Somalia was once supportive of the UAE — and more widely, the Saudi-led coalition — in Yemen, and Abu Dhabi evidently seeks to revive this.
“The past Somali government of Hasan Sheikh supported the Saudi-led coalition. They did this by officially approving the use of the country's airspace, territorial waters and land for coalition airstrikes against the Houthi movement in Yemen,” Shire said.
“And of course, Hasan Sheikh's close links with the UAE and Saudi [Arabia] in addition to financial motives were the primary drivers — no doubt about that,” he added.
Turkey and Qatar have built strong influence in Somalia’s present government led by Mohamed Abdullahi Mohamed (or “Farmajo”), and Mogadishu can rely on this. Therefore, the UAE will struggle to financially entice Mogadishu.
“The latest rapprochement coming ahead of Somali’s election [in 2020] could be a case of Abu Dhabi trying to get a foothold in the future administration that may come to power in Somalia,” Abdullahi Halakhe, analyst of governance, security and peace in Africa, told Al-Monitor.

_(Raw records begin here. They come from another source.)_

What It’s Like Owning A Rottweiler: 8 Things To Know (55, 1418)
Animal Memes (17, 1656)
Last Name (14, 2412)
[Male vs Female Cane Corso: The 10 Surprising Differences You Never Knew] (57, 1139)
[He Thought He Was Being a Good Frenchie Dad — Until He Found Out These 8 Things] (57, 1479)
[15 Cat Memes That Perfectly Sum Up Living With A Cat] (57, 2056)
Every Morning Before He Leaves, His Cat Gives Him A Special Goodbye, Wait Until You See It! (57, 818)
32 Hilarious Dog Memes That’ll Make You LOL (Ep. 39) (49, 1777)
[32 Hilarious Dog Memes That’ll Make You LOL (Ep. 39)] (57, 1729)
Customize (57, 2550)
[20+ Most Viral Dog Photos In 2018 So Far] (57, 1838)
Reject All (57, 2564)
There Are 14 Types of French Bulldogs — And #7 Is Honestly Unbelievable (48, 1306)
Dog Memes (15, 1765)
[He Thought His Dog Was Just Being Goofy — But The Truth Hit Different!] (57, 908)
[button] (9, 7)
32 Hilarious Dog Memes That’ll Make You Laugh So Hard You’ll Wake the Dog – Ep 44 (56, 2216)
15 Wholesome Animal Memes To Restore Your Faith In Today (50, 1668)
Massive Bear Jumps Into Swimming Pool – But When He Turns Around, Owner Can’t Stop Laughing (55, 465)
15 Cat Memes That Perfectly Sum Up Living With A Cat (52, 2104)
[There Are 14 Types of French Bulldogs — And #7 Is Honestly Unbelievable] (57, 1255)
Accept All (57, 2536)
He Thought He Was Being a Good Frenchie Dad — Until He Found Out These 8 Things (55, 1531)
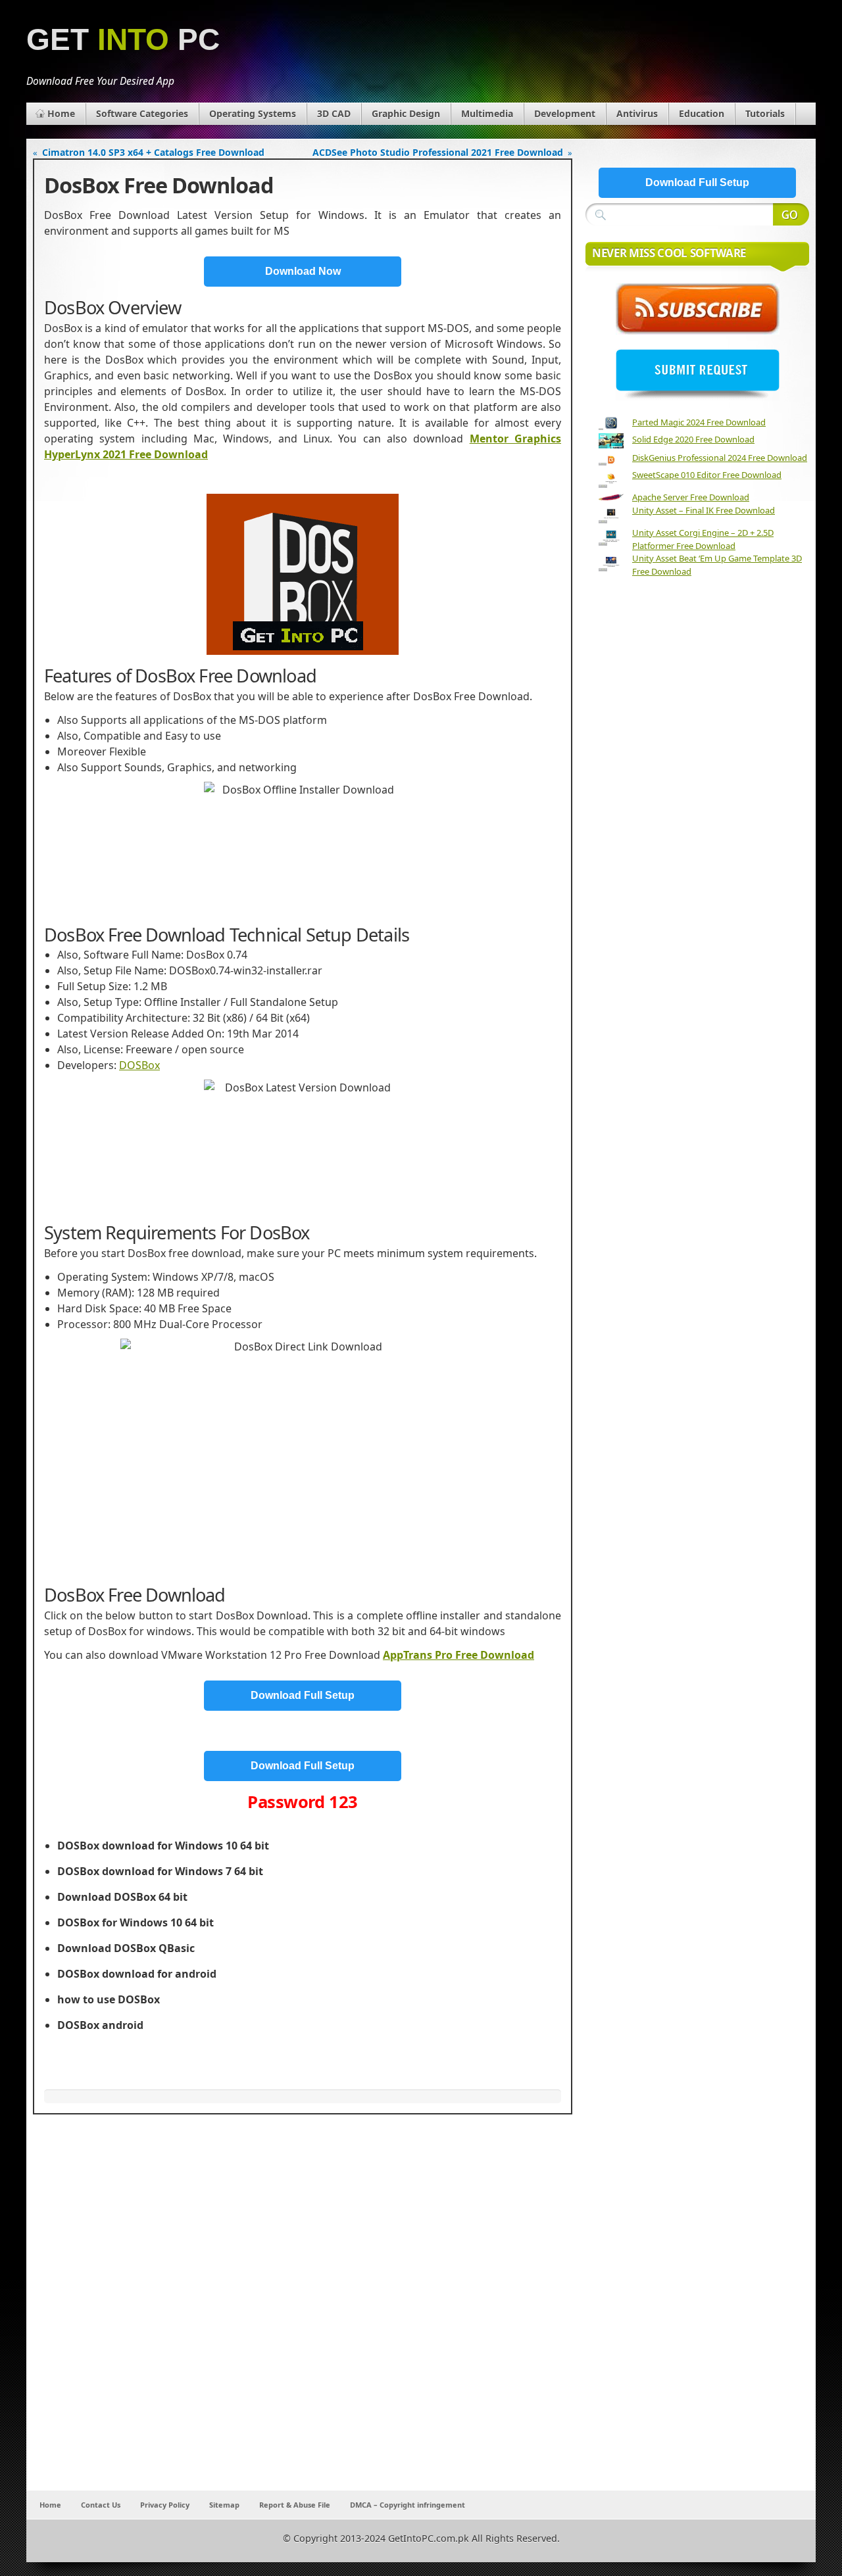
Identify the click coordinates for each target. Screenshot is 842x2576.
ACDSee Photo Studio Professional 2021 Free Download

“However, if they back a different candidate or a set of candidates — making a coalition of candidates against the present president — they could seek to make a foothold,” said Halakhe.
Facing such challenges, Abu Dhabi could be turning to other options,.
“With the rising anger against the UAE’s presence in Yemen’s Socotra, the UAE is attempting to influence Somalia to strengthen its claim to the islands and use the contestation as a pretext to justify its continued presence,” Shire noted. “Historically, Mogadishu unofficially claimed the islands on account of close proximity. But it officially claimed the islands in the early 2010s when Somalia declared its EEZ [exclusive economic zone].”
He added, “The UAE wants to take a page from the tested Russian playbook of ‘frozen conflicts.’ They want to do this by strengthening the disputed status of the island between the Houthis, STC separatists, [the Yemeni President Abed Rabbo Mansour] Hadi government and the Somali government, keeping it in a frozen conflict whilst advancing its political and economic regional influence.”
Meanwhile, Abu Dhabi has faced other setbacks in the Somali peninsula. Last September, Somaliland’s administration decided to convert an Emirati military base into a civilian airport, after Abu Dhabi began its construction in 2017. The UAE’s grip may be loosening there, which would limit its regional influence, despite capturing Socotra.